Re[2]: ws_ftp overflow (WS_FTP Pro 8.0.3 is vulnerable)

[nesumin <nesumin () softhome net>]

Hi all,

It have been confirmed by Oliver Schneider that "WS_FTP Pro 8.0.3 License
Version" is also vulnerable to this vulnerability.
(Thanks! Mr. Oliver ;-)


Regards,
nesumin


-----Original Message-----
From: nesumin () softhome net
Sent: Wed, 17 Mar 2004 00:02:10 +0900
To: john layman <john () interteq net>, bugtraq () securityfocus com
Subject: Re: ws_ftp overflow


> Hello, john,
>
> It seems vendor has tried to prevent this stack-based buffer overflow in
> version 8.0.3.0 by limiting our data's size less than 0x0200 bytes.
> But the size of buffer which they have allocated to treat our data was
> 0x0100 bytes only.
> As far as I have tested on WS_FTP Pro 8.0.3.0 Evaluation Version,
> I could execute the code by exploiting this vulnerability.
>
> Therefore it appears that this vulnerability has not been solved yet
> though I don't know whether "Non Evaluation Version" is vulnerable
> or not.
>
> By the way, I had reported the same vulnerability of "WS_FTP Pro 7.6.2.0"
> and prior versions to Ipswitch in 2003/05/08 although I could not get a
> good response.
>
>
> Regards,
> nesumin
>
>
> -----Original Message-----
> From: john layman <john () interteq net>
> Sent: 14 Mar 2004 21:41:30 -0000
> To: bugtraq () securityfocus com
> Subject: ws_ftp overflow
>
>
> > Product: WS_FTP Pro v8.02 and probably earlier versions.
> > Vendor:  Ipswitch
> >
> > Vendor's Product Description:
> >
> > WS_FTP Pro is the market leader in Windows-based FTP (file transfer protocol) client software.

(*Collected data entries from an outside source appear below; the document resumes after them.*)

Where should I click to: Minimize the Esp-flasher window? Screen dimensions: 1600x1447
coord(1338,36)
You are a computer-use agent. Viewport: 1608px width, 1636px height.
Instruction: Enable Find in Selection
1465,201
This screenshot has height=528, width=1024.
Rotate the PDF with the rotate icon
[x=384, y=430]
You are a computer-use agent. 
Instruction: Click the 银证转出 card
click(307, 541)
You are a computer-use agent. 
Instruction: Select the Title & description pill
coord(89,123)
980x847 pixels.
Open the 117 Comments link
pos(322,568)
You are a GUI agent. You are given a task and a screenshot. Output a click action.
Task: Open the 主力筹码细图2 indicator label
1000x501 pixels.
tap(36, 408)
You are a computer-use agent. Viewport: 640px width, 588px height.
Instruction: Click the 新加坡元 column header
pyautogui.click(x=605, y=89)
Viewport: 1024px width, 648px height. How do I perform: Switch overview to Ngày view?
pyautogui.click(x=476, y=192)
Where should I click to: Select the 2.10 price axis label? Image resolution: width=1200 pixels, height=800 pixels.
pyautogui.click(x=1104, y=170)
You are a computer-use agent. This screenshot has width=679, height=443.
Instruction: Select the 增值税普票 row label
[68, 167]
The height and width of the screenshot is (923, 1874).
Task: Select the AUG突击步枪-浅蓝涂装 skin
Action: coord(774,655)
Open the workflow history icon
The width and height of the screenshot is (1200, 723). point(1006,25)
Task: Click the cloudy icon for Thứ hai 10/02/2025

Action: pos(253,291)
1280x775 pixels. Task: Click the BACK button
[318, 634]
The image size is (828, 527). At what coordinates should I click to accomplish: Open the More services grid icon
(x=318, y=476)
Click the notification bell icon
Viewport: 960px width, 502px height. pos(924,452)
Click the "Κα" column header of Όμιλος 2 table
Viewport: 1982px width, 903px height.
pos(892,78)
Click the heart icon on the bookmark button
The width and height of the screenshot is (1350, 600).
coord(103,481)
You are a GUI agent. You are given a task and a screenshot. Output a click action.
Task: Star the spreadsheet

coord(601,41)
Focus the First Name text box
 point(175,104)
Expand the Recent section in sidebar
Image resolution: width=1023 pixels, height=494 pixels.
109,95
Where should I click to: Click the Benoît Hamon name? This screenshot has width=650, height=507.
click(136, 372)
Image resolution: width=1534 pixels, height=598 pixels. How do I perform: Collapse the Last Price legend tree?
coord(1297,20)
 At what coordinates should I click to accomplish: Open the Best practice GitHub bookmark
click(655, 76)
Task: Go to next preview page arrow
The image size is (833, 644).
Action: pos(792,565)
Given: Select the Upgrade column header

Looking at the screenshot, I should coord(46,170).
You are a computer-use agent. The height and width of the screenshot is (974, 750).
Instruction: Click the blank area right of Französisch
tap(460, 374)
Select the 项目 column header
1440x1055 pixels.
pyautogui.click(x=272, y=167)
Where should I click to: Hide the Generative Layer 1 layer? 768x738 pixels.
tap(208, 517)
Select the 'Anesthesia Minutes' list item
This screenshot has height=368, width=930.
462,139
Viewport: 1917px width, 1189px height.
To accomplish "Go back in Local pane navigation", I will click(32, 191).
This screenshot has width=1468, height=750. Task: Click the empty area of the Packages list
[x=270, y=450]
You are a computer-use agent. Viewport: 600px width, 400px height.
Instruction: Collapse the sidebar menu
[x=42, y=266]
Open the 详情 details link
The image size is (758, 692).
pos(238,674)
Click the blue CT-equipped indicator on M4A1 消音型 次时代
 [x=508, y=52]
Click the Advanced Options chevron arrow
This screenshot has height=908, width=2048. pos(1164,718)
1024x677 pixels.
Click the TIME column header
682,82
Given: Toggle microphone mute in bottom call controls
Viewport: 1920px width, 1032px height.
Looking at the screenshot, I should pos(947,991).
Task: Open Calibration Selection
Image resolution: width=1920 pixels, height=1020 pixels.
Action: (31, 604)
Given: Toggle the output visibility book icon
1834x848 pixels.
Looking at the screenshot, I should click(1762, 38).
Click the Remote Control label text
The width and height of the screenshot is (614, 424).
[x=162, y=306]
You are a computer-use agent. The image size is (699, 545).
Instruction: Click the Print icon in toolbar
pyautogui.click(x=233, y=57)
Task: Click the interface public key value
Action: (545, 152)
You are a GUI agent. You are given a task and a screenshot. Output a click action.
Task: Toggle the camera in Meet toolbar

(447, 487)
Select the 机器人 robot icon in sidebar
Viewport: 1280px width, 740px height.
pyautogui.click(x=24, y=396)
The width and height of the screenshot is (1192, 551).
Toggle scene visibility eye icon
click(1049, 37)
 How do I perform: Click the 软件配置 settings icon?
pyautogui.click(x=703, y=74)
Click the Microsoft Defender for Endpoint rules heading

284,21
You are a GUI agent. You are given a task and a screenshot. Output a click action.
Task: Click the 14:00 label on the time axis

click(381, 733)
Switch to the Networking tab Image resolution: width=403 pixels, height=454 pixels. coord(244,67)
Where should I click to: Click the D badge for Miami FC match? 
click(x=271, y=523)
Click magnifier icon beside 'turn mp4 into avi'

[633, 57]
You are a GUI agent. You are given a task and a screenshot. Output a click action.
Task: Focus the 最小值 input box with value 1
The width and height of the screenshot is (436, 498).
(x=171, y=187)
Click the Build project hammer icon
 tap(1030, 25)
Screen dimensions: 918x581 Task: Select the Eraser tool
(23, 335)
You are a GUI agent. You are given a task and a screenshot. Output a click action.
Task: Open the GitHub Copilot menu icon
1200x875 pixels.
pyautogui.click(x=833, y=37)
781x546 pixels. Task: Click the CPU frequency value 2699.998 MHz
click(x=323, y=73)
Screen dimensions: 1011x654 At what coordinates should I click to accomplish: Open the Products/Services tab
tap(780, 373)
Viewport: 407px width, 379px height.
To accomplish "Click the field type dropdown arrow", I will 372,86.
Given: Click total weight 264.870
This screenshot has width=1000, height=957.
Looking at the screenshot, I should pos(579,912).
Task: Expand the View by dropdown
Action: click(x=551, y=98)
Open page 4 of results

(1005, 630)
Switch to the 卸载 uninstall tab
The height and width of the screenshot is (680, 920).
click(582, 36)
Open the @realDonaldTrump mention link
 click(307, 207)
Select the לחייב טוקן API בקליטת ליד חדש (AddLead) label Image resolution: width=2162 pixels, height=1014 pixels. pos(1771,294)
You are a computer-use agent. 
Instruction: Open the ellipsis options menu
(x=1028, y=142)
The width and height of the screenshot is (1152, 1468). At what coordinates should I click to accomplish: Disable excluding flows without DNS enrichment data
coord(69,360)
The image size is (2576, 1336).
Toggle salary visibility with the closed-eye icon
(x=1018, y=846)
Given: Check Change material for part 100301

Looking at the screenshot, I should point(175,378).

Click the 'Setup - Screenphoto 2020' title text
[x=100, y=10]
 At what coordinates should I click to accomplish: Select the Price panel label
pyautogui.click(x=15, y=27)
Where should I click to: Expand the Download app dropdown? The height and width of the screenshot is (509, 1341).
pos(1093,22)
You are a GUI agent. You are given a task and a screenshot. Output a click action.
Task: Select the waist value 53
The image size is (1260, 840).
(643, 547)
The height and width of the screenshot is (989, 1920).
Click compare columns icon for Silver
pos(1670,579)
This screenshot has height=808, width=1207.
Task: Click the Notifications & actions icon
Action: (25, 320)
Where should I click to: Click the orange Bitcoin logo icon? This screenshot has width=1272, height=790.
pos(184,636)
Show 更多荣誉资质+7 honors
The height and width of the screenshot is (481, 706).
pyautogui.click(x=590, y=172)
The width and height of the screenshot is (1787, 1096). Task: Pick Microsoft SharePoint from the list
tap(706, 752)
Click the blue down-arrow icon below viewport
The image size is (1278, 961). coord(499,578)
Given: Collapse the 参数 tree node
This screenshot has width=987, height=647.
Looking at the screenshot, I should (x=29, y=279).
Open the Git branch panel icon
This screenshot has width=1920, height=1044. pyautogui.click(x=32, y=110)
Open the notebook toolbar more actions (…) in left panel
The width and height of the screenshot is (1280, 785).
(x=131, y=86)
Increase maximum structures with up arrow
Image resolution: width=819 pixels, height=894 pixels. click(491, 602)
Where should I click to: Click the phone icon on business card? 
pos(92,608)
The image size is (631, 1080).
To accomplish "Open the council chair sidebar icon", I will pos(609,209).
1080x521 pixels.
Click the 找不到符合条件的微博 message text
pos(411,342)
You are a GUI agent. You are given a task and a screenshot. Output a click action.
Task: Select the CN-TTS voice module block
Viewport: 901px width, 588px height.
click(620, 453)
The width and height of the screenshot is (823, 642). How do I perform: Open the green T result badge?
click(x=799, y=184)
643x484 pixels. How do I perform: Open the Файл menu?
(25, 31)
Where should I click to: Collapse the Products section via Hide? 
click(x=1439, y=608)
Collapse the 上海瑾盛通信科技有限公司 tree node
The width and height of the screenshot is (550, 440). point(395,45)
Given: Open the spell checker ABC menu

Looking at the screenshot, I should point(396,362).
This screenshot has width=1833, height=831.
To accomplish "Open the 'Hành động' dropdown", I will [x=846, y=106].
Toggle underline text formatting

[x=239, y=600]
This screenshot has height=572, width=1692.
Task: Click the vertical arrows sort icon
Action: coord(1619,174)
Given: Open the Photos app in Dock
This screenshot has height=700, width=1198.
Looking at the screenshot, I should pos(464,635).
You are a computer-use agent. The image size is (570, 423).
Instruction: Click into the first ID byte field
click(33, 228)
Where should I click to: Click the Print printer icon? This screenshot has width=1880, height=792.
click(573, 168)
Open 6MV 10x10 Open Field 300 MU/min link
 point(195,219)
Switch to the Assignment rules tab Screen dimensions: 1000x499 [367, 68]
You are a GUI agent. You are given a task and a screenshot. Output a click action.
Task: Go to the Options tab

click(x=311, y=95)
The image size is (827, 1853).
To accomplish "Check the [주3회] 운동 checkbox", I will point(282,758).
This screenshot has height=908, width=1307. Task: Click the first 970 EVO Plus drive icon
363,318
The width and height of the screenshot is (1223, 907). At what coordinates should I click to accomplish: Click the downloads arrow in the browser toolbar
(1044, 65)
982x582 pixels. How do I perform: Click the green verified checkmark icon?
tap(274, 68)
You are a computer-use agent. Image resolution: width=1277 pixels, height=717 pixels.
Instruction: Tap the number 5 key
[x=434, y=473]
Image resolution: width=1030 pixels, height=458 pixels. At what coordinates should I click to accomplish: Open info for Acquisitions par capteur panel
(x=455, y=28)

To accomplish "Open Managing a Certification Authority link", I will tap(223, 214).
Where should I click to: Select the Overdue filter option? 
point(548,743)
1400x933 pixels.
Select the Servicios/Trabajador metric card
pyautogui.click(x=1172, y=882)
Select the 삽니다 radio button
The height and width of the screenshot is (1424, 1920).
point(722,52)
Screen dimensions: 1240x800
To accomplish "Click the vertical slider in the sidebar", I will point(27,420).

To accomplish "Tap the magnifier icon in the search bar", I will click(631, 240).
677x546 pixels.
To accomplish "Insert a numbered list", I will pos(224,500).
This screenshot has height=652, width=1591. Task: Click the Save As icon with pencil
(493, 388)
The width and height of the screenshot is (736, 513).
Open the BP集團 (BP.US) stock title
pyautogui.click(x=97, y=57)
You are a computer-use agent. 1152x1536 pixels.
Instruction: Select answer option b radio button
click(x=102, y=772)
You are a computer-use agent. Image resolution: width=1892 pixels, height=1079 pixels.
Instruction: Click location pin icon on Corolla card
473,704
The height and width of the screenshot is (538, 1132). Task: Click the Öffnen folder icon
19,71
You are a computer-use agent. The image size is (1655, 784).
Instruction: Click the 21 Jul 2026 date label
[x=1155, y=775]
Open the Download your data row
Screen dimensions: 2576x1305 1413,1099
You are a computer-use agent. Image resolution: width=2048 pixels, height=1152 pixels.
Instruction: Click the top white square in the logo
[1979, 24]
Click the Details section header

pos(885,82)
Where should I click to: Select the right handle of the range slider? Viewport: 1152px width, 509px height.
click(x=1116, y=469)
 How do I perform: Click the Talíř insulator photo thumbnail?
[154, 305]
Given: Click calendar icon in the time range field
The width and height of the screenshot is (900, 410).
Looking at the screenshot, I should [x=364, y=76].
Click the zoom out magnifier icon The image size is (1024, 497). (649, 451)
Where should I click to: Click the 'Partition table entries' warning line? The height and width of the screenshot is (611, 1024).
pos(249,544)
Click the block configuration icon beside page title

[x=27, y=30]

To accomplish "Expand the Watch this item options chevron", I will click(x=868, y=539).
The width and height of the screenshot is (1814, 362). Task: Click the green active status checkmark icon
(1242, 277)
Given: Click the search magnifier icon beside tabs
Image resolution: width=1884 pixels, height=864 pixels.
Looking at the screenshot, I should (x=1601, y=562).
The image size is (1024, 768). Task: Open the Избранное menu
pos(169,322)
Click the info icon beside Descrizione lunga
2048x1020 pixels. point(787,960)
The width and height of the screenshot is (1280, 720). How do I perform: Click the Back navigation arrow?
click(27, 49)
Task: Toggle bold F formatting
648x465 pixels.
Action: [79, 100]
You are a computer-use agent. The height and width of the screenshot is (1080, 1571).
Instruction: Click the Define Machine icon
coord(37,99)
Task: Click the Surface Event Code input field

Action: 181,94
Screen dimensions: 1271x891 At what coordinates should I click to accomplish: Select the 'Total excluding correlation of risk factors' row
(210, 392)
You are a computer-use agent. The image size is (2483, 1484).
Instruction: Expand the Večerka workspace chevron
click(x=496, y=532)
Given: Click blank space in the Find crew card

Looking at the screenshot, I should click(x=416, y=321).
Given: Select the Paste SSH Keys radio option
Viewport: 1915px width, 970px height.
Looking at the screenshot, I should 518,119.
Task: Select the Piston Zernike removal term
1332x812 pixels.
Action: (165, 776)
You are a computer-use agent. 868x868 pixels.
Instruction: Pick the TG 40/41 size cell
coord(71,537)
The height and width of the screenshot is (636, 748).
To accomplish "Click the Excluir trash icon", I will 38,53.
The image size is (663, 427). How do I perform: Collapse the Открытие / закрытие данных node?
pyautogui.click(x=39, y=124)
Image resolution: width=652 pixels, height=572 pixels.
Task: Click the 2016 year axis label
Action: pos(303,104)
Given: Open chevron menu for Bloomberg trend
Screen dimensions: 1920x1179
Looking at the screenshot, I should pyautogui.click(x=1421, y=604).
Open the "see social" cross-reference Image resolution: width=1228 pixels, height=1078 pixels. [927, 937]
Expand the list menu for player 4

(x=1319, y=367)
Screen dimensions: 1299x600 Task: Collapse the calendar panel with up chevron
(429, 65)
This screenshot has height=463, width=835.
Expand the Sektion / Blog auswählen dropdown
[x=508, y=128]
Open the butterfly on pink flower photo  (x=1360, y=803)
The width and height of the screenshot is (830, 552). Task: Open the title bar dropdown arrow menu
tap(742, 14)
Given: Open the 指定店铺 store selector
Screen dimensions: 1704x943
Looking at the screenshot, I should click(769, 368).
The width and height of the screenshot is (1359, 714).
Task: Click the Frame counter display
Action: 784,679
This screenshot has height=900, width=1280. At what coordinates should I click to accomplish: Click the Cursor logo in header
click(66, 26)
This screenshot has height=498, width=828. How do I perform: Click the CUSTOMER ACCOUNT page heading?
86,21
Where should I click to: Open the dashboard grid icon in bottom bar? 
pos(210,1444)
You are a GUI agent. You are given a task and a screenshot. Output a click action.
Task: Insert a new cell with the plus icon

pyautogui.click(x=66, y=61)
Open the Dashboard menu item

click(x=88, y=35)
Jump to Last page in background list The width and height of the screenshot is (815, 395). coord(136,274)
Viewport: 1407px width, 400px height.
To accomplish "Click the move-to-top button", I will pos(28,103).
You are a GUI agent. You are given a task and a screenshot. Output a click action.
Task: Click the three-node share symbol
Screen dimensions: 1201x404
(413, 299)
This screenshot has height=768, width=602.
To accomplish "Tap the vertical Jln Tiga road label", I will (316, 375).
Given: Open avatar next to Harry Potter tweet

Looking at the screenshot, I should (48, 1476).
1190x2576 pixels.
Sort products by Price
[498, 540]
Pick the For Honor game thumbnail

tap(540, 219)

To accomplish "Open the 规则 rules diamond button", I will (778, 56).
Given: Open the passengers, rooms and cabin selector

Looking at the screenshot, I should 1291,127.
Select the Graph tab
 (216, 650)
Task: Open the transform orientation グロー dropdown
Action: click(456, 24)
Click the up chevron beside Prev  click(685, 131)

It enables users and 
> > organizations to move files between local and remote systems while enjoying the utmost in: 
> >
> > Problem:
> >
> > WS_FTP Pro suffers a buffer over-run when ASCII mode directory data is passed to the client from the server, and 
> > this data exceeds 260 bytes without a terminating CR/LF.  The application crashes with an error stating 
> > "instruction at 0xNNNNNNNN has addressed memory at ..." where 0xNNNNNNNN is a value in the overflowed buffer; 
> > suggesting that it is possible to cause WS_FTP Pro to continue execution at another location in memory - arbitrary 
> > code execution (?)
> >
> > This problem can be demonstrated by creation of a long filename or directory name (250 bytes or more) in the ftp 
> > directory on the server, connecting to it and viewing the directory listing.  
> >
> > Fix:  
> >
> > Ipswitch was contacted about this problem, and version 8.03 appears to have solved it.  Update!